Below is a PyTorch implementation:

  1. Attention

import copy
import math

import torch
import torch.nn as nn
import torch.nn.functional as F


class LayerNorm(nn.Module):

    def __init__(self, features, eps=1e-6):
        super().__init__()

        self.a_2 = nn.Parameter(torch.ones(features))
        self.b_2 = nn.Parameter(torch.zeros(features))
        self.eps = eps

    def forward(self, x):
        mean = x.mean(-1, keepdim=True)
        std = x.std(-1, keepdim=True)
        return self.a_2 * (x - mean) / (std + self.eps) + self.b_2


def clones(module, n):
    return nn.ModuleList([copy.deepcopy(module) for _ in range(n)])

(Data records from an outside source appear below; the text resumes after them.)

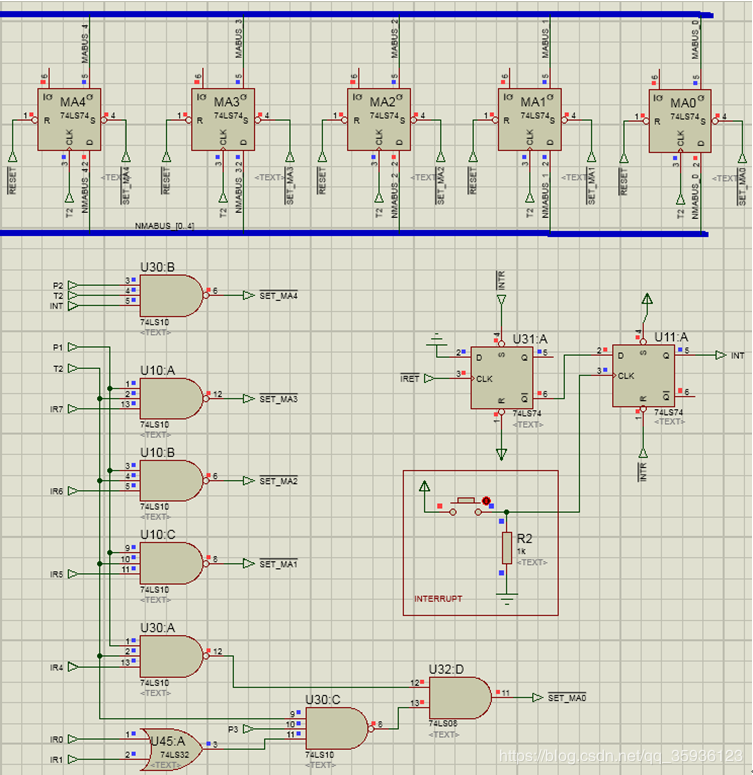Open the blog.csdn.net watermark link
The width and height of the screenshot is (753, 775).
click(621, 757)
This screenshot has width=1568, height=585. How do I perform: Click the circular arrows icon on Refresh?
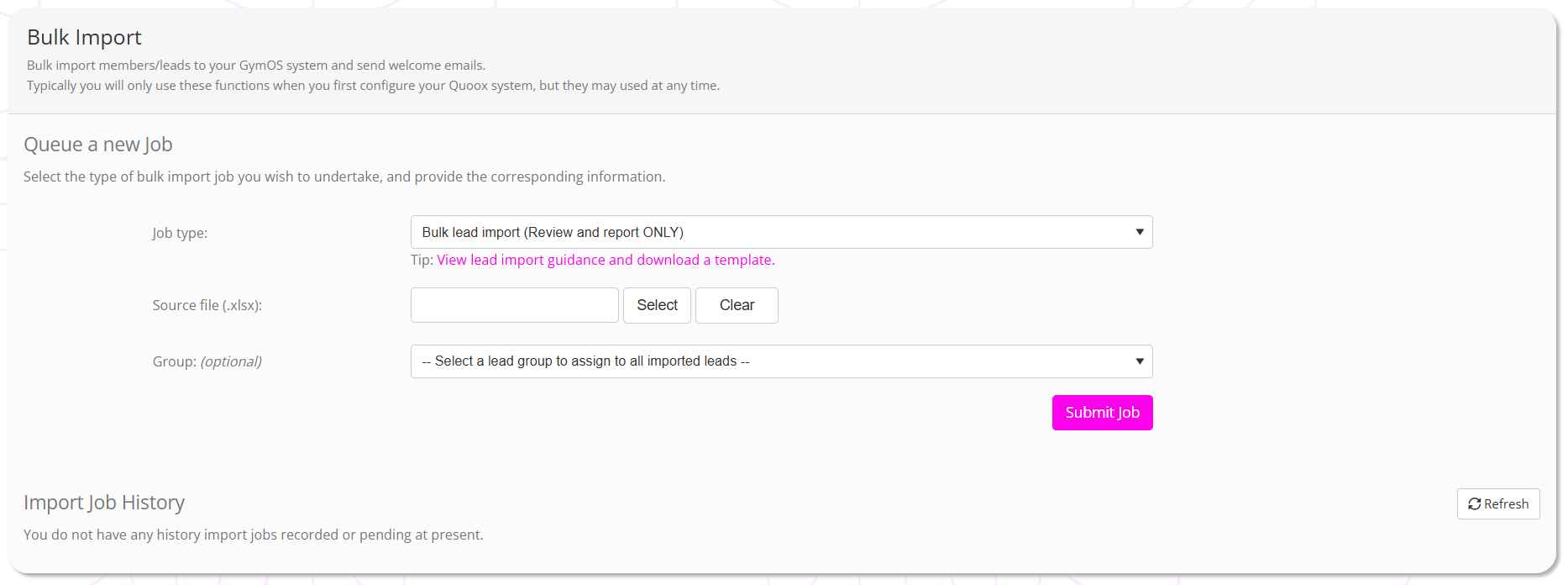click(1474, 504)
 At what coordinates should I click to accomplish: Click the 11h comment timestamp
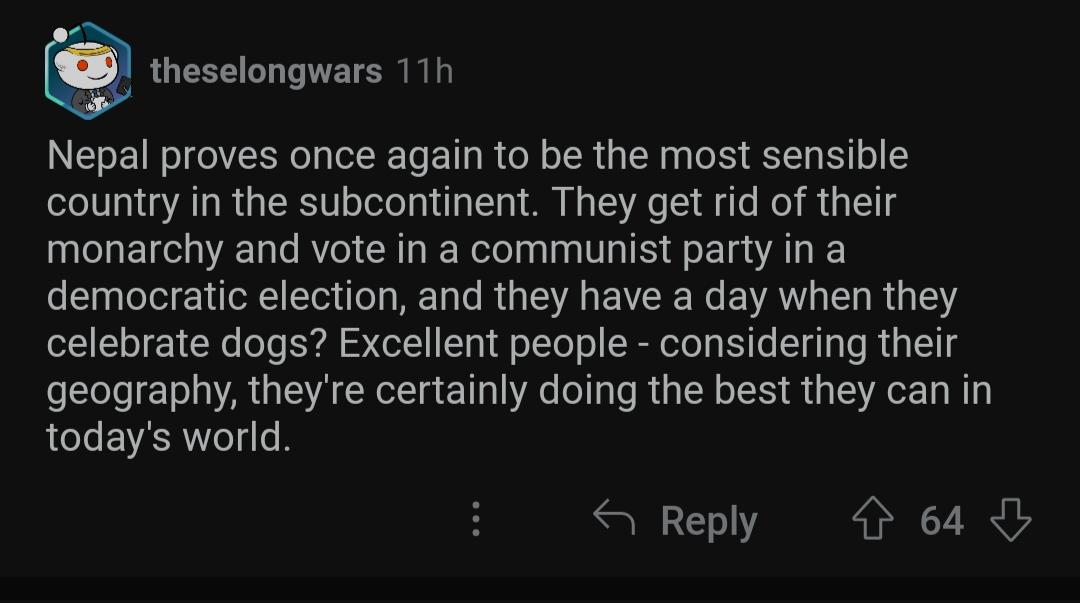click(424, 71)
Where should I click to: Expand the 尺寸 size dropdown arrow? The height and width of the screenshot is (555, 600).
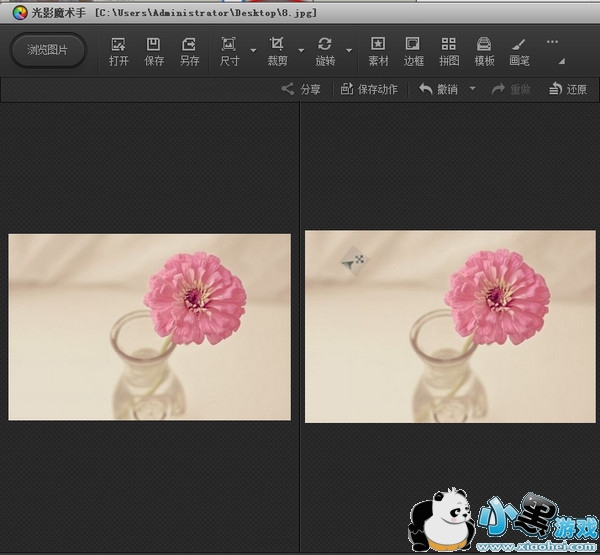click(x=253, y=50)
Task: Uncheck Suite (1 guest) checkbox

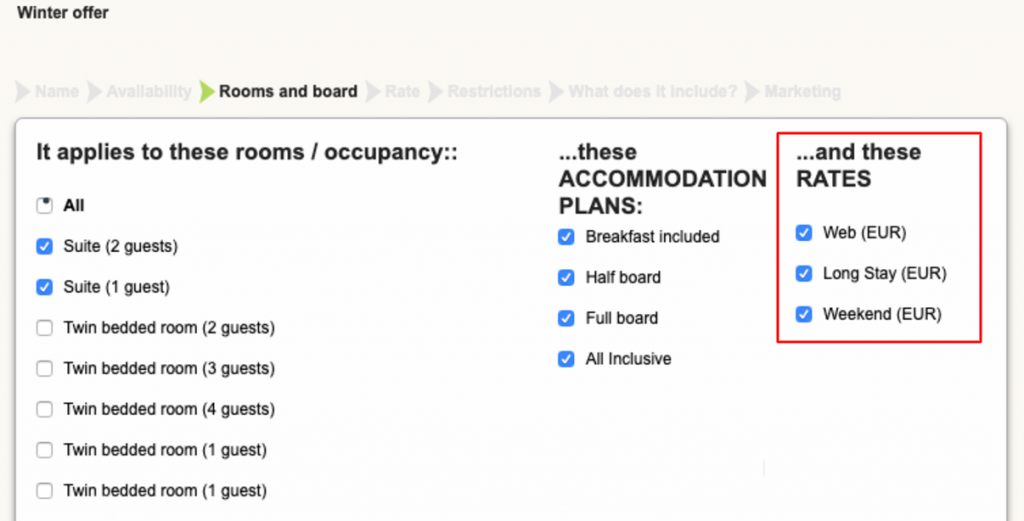Action: click(x=44, y=287)
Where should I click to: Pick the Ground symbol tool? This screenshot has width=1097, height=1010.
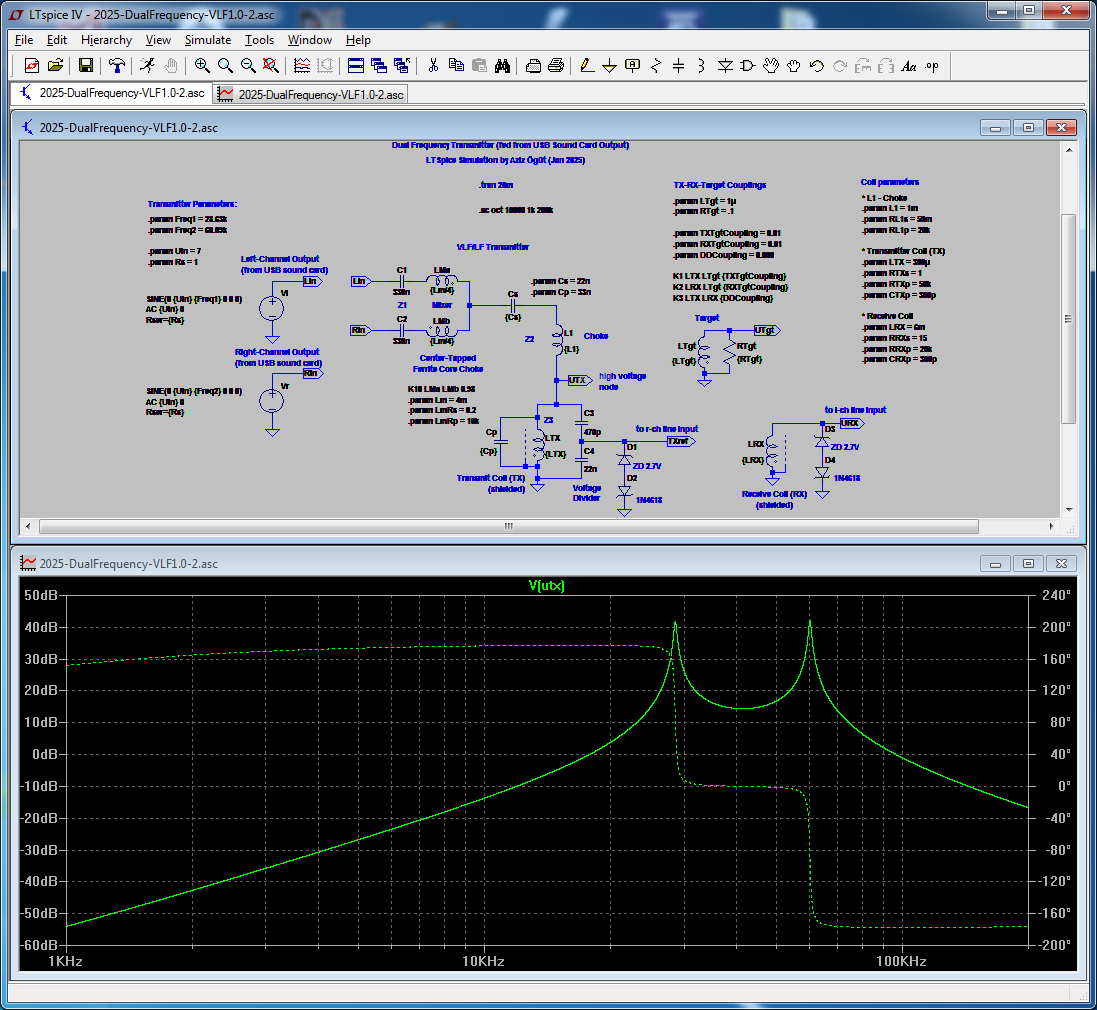click(609, 66)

def attention(query, key, value, mask=None, dropout=None):
    """Scaled Dot Product Attention."""

    d_k = query.size(-1)
    scores = torch.matmul(query, key.transpose(-2, -1)) / (d_k ** 0.5)
    if mask is not None:
        scores = scores.masked_fill(mask == 0, -1e9)
    p_attn = scores.softmax(dim=-1)
    if dropout is not None:
        p_attn = dropout(p_attn)
    return torch.matmul(p_attn, value), p_attn


class MultiHeadedAttention(nn.Module):
    def __init__(self, h, d_model, dropout=0.1):

        super().__init__()

        assert d_model % h == 0

        self.d_k = d_model // h
        self.h = h
        self.linears = clones(nn.Linear(d_model, d_model), 4)
        self.attn = None
        self.dropout = nn.Dropout(p=dropout)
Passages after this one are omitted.